But what about only powering up the system once a week and replicating the changes since the last time the system was powered on? For 100GB of database storage with 1 hour / week usage, the cost looks to be about $12/month, which includes a daily backup of the database! This could really be perfect, but I haven’t had the time to set it up yet (3 months later).

In addition to the AWS replicas of the database with storage, I’d like to figure out a way to do a local daily back-up of the server to an external 12TB MyBookDuo drive.

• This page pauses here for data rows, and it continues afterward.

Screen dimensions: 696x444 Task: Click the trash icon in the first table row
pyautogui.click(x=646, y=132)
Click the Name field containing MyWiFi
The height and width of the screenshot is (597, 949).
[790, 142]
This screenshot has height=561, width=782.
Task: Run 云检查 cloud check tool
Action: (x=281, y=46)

Ideally, this would be some sort of “diff” style backup of both the files on the server as well as the current database contents (ideally without having to do some sort of script based mysqldump each time – the dump itself is taking several minutes now and then copying to the external harddrive would be another few minutes).

This has really opened my eyes to the challenges of modern cloud computing infrastructures, server backups, db backups, and replication. I hope to eventually turn each of those phrases in the previous sentence into a separate blog post. But let’s continue on with the task at hand – setting up the new server which arrived nearly a week ago now and which I have been working on ever since…

First step is setting up the server … ubuntu 20 … spec’d to make it possible to import and run both a tile server and a nominatim geocoding server for the entire planet.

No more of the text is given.